Au-dessus de tout cela, dans le vacarme assourdissant des moteurs qui hurlent leur puissance, les souvenirs d'enfance remontent. Ce jeune type, les mains agrippées à la mitrailleuse, "il a forcé la porte invisible. Il parcourt avec des bottes de sept lieues l'antique domaine des Dieux". Il peut nommer les choses, refaire le monde presque, d'un autre point de vue. "Tous les hommes devraient enfiler un jour une combinaison fourrée et faire un stage de dix minutes à vingt-quatre mille pieds. C'est d'un oeil différent qu'ils verraient la terre, l'agitation microscopique dont elle est le théâtre. De leur séjour en altitude, ils rapporteraient le léger décalage, la réticence à quoi se ramène, pour l'essentiel, la sagesse".
C'est vers la même époque que Dyson, le physicien, qui aimait rien tant que monter sur un arbre un livre entre les mains, s'interrogeait sur les temps proches où nous pourrions, précisément, en prenant un peu plus de hauteur sur le monde, nous rapprocher d'un sentiment "d'unité cosmique". Dyson fut sollicité par la base de Wyton pour trouver une solution aux pertes humaines effarantes dans ces bombardiers, en l'air. Pour lui, la trappe d'évacuation était trop étroite : d'un pouce. Un pouce manquant, et des milliers de jeunes types "brûlés vifs dans leur appareil transformé en torche". Après quoi, Dyson s'en va rejoindre les équipes de Fort Alamos, au Nouveau-Mexique, "pour libérer les forces infernales dans le noyau de l'atome". Disturbing the Universe. Le cauchemar l'emporta sur la poésie.

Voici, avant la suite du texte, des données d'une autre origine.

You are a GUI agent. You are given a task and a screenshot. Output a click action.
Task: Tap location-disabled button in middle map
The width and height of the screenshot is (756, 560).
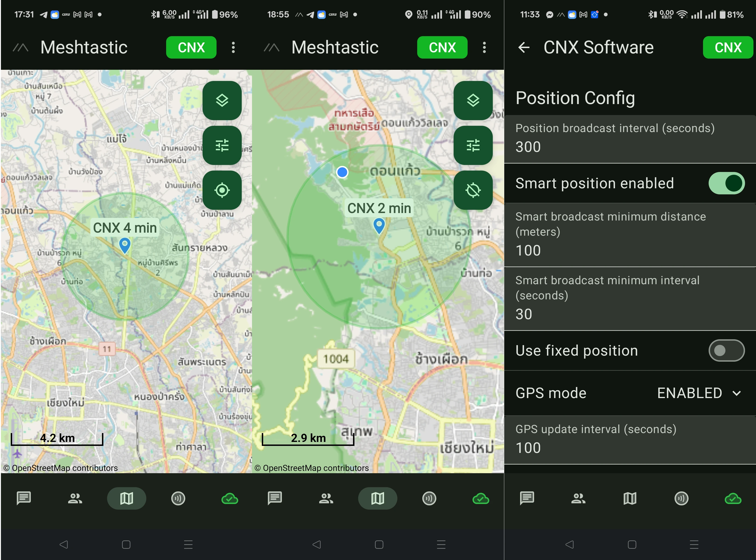[473, 190]

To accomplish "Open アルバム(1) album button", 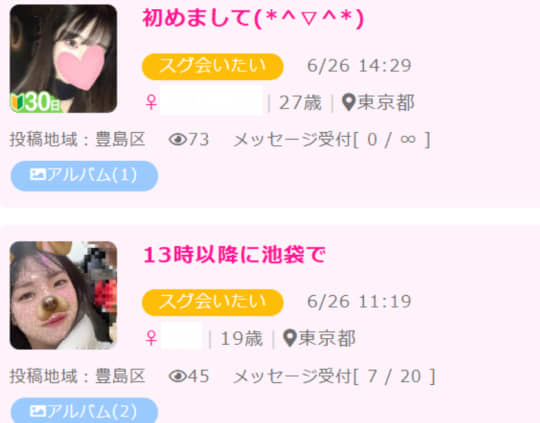I will [84, 176].
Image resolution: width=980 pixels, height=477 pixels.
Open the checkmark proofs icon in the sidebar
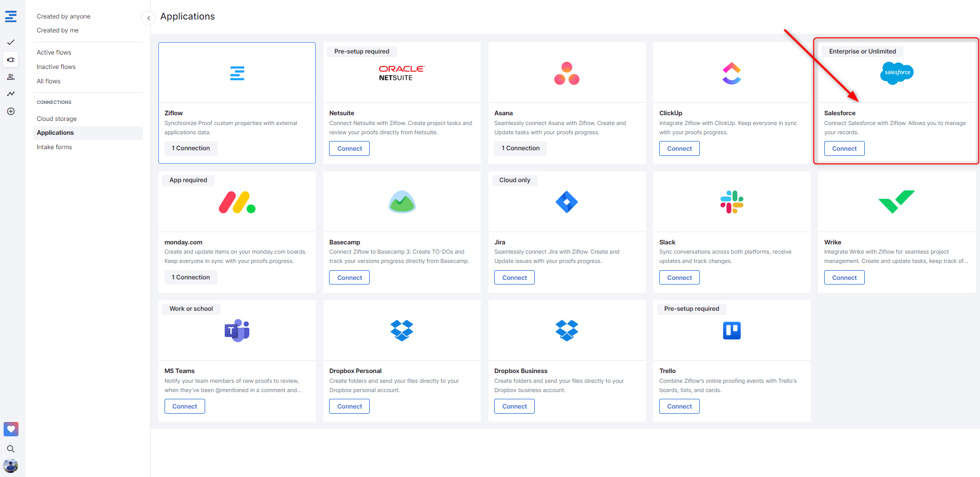pos(11,42)
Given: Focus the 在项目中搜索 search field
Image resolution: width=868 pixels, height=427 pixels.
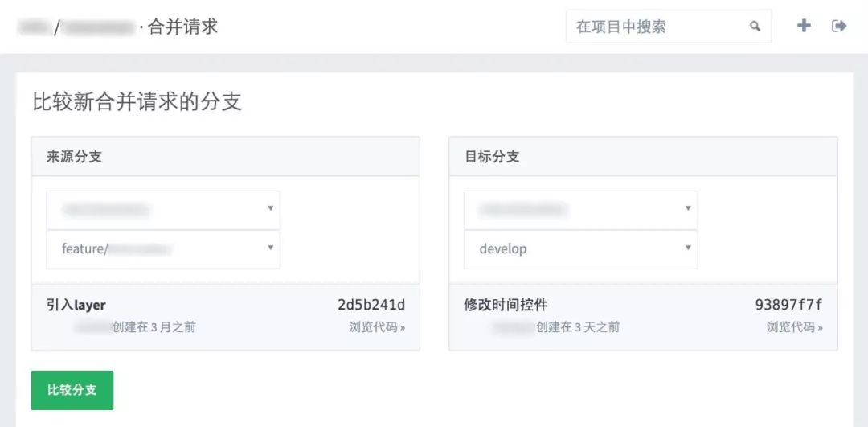Looking at the screenshot, I should click(659, 27).
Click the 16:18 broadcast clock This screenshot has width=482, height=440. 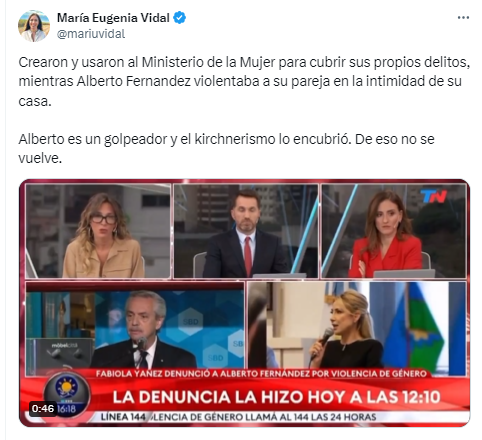coord(67,409)
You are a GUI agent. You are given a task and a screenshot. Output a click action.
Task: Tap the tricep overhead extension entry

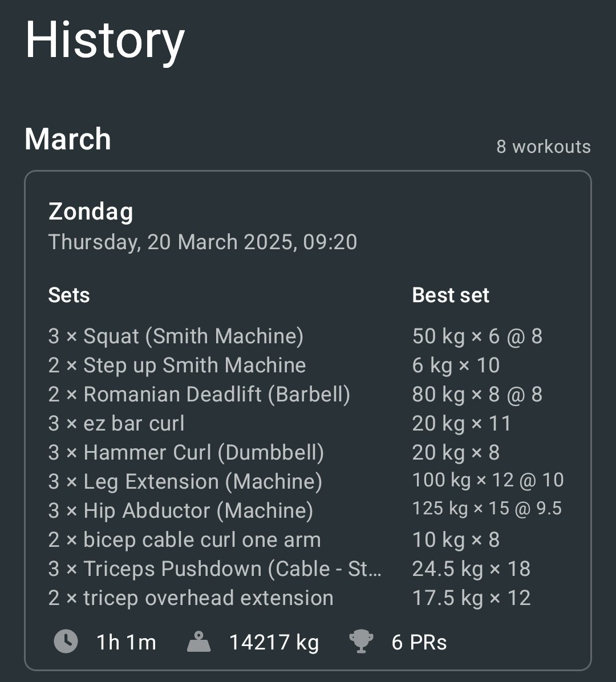point(191,598)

L'escadrille passe la côté hollandaise. Elle approche. Bientôt, on va commencer à écraser les usines d'armement allemandes sous les bombes. Mais, en dessous, la DCA commence à canarder. Surtout, les bombardiers sont pris en chasse par l'aviation nazie. Un premier bombardier, positionné plus bas dans la formation, tombe. Aucun des types avec lesquels on avait, la veille, passé la soirée, n'a évacué. On se tait. "Lorsque, à l'automne 1943, la 8ème armée se rendit à Schweinfurt, où l'on fabriquait des roulements à billes, puis à Augsbourg, sur les usines Messerschmitt, un pilote rescapé déclara qu'il aurait pu se passer de navigateur. A l'aller comme au retour, la route était jalonnée par les bûchers funéraires des avions abattus qui brûlaient au sol".

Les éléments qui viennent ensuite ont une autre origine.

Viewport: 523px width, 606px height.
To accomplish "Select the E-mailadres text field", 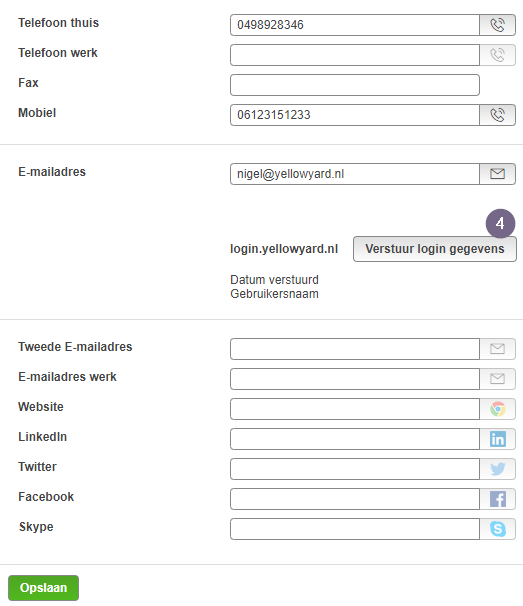I will tap(355, 174).
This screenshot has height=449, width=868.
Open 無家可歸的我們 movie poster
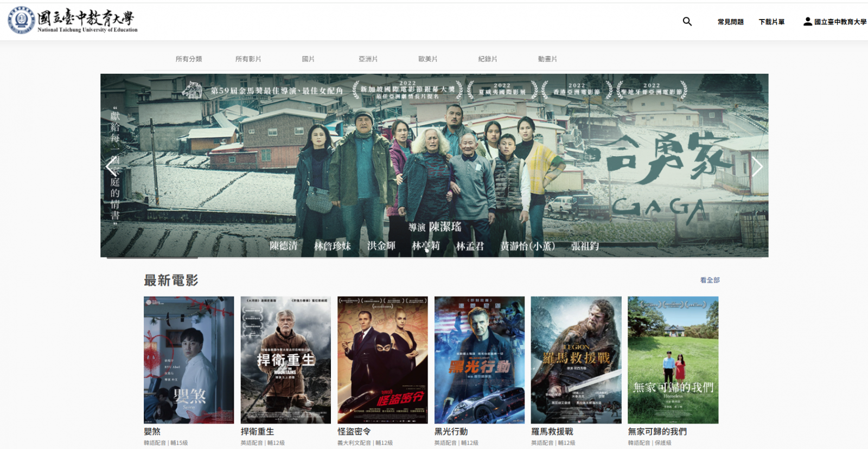tap(673, 360)
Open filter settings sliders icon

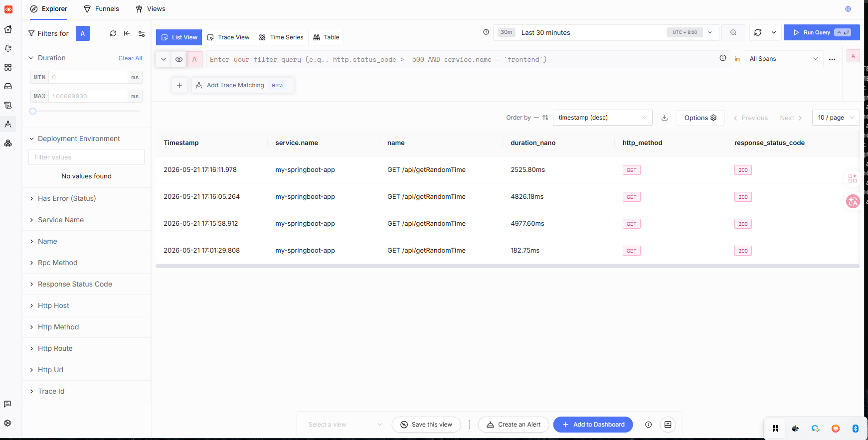tap(142, 33)
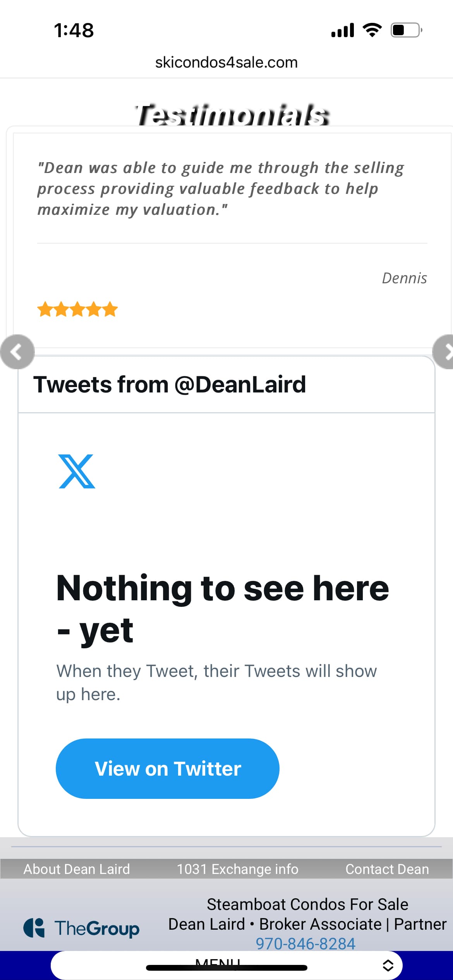453x980 pixels.
Task: Click the Dennis testimonial quote text
Action: coord(221,188)
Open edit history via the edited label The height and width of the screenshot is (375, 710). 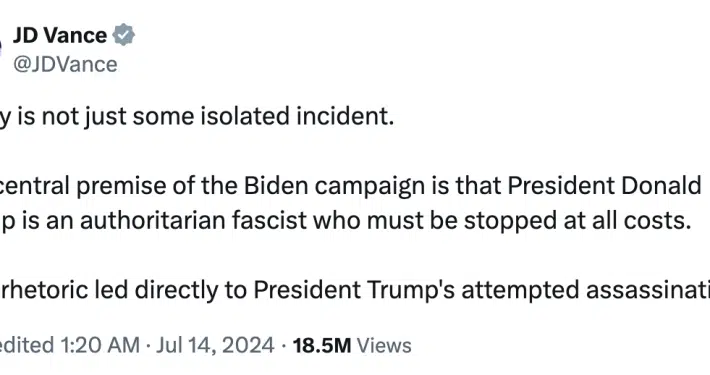coord(27,346)
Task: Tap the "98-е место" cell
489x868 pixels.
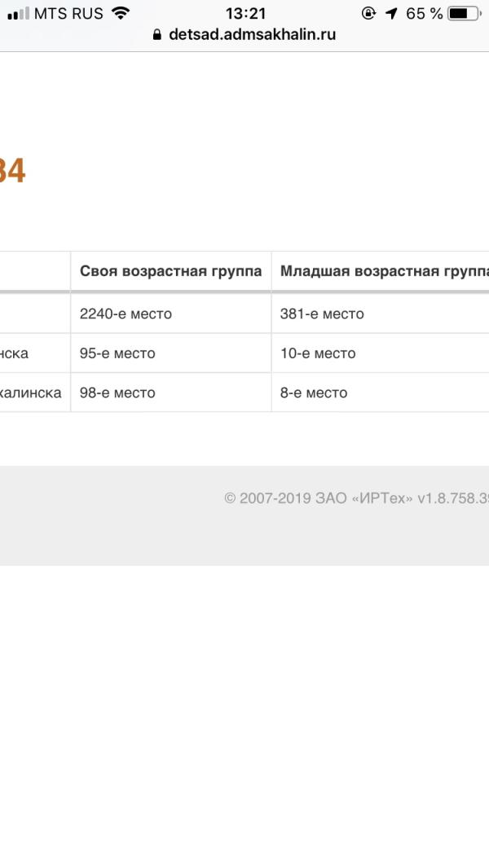Action: tap(117, 392)
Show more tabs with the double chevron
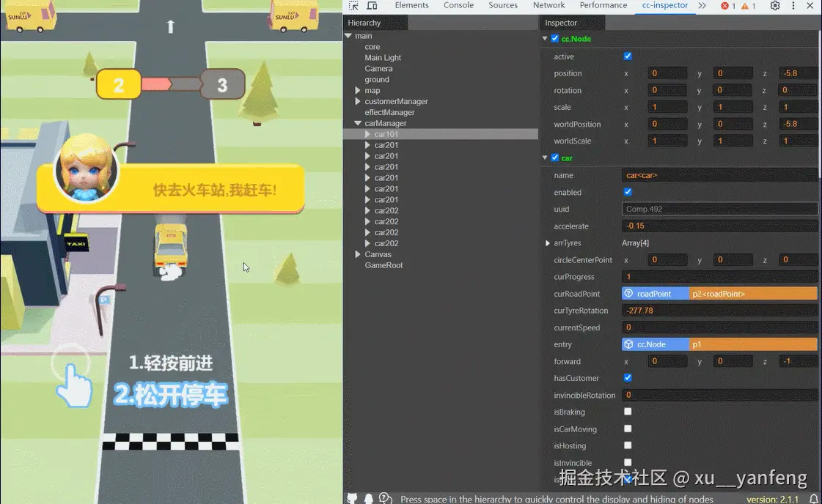The width and height of the screenshot is (822, 504). click(702, 5)
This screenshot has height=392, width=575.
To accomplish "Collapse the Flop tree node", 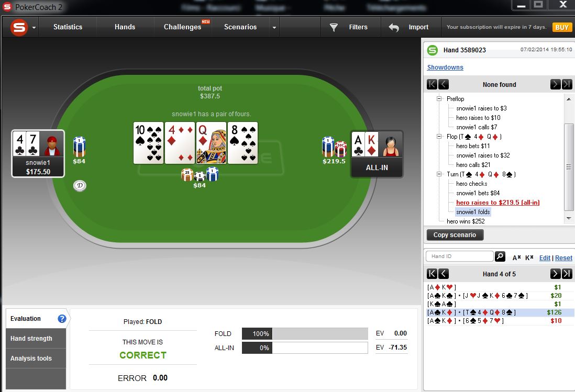I will click(439, 136).
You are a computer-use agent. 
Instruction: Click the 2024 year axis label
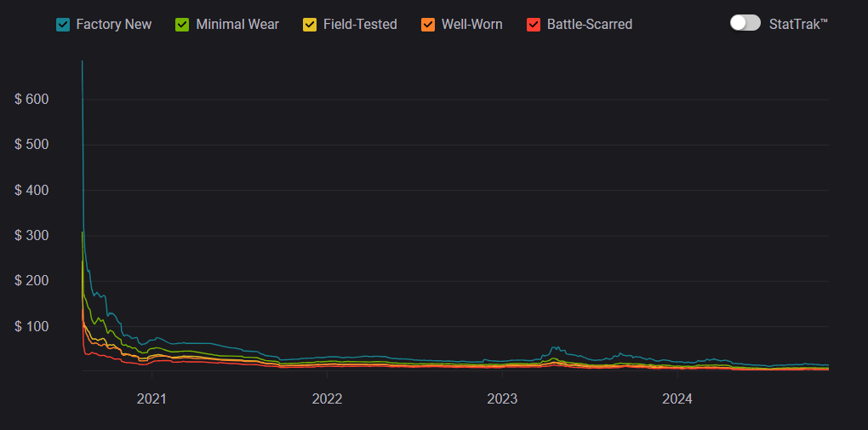tap(677, 398)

Aux commandes de sa mitrailleuse 12,7 mm, Smith commence à riposter aux attaques qui montent vers l'appareil. Figé par le froid, emporté par le recul de la mitrailleuse, il a oublié ses cours de tir, tarde à ajuster les trajectoires, manque ses cibles - la meute des Focke-Wulf qui se rapproche, en esquivant les traceuses qui passent de part et d'autre. Ça crépite de partout. D'embardées en virages, les chasseurs reviennent bientôt dans l'axe. "Depuis que les chasseurs ont glissé sous ses yeux, il s'est écoulé quelques secondes, à peine, mais si chargées d'événements, de sentiments contraires, enchevêtrés, violents qu'elles équilibreraient, au trébuchet du temps, des jours, des mois de la durée où baignent, beaucoup plus bas, la terre simplifiée, sommaire, l'étain figé de la mer, les vieilles années". Après ? "Le pilote du chasseur est une vieille main. Il a dix ans de plus que la bande d'adolescents affolés qui cherchent désespérément à le voir et n'y arrivent pas".

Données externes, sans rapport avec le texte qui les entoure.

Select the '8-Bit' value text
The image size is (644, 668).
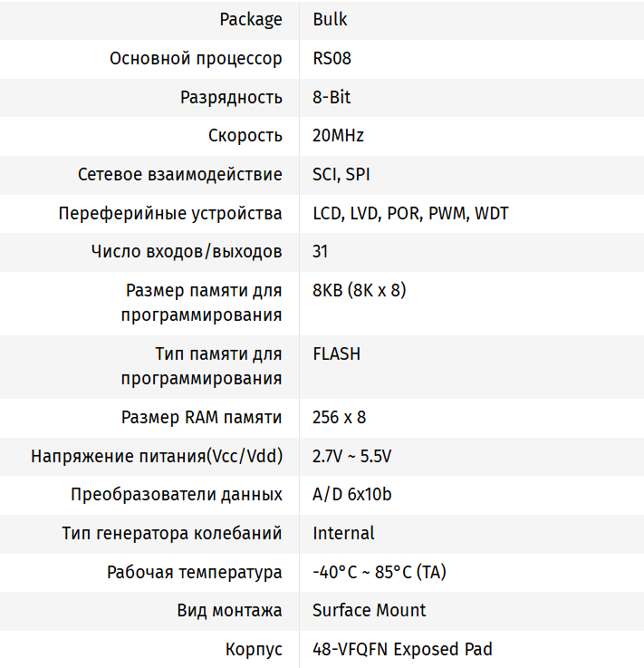(x=332, y=97)
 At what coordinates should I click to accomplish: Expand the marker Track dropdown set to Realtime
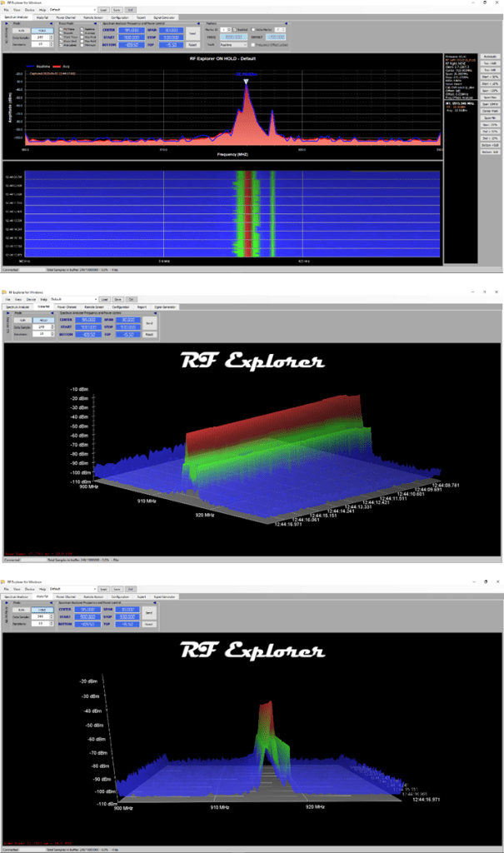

Il arrive qu'en s'arrêtant au beau milieu d'une plaine de l'Indiana traversée de quelques nuages perdus, face à une brise légère, apercevant soudain le léger tremblement de la main d'un vieillard qui en est réchappé, ou achevant le livre de Bergounioux au creux d'une nuit silencieuse comme une tombe, il arrive qu'on se sente soudain saisi de cette pulvérisation en masse de la jeunesse américaine - des gars du Wyoming, du Dakota ou d'Alabama -, au-dessus de l'Europe. C'est comme un frisson glacial, presque un éclair douloureux qui traverse le torse. Mais ça ne dure pas très longtemps, en fait. Après tout, les morts sont les morts, non ?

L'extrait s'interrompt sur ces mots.